Connectors are for accessing external data sources and can be used to read, write, look up and filter data or simply to test the database connectivity during job design.
Drag and drop your configured database connections onto jobs.
Before and after SQL defined per job or per node with a failure handling option. Neater than previous versions.
DataStage 8 gives you access to the latest versions of databases that DataStage 7 may never get. Extra functions on all connectors includes improved reject handling, LOB support and easier stage configuration.
Note the database compatibility for the Metadata Server repository is the latest versions of the three DBMS engines.

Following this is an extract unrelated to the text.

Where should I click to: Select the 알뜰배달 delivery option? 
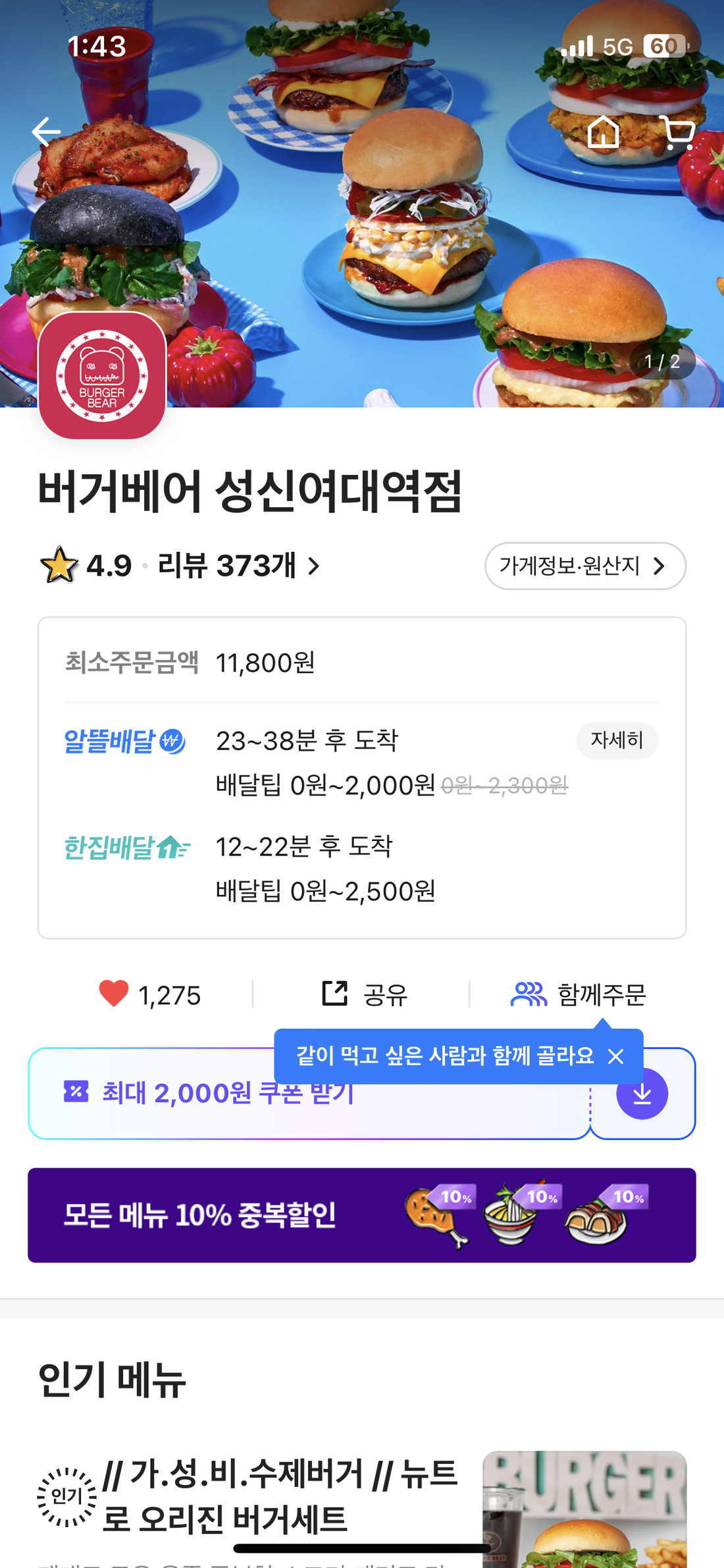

DB2 is an optional extra in the bundle if you don't want to use an existing database.
- IBM UDB DB2 ESE 9
-IBM Information Server does not support the Database Partitioning Feature (DPF) for use in the repository layer
-DB2 Restricted Enterprise Edition 9 is included with IBM Information Server and is an optional part of the installation however its use is restricted to hosting the IBM Information Server repository layer and cannot be used for other applications - Oracle 10g
- SQL Server 2005
Different enterprise packs are available in version 8. These packs are:
- SAP BW Pack
- BAPI: (Staging Business API) loads from any source to BW.
- OpenHub: extract data from BW.
- SAP R/3 Pack
- ABAP: (Advanced Business Application Processing) auto generate ABAP, Extraction Object Builder, SQL Builder, Load and execute ABAP from DataStage, CPI-C Data Transfer, FTP Data Transfer, ABAP syntax check, background execution of ABAP.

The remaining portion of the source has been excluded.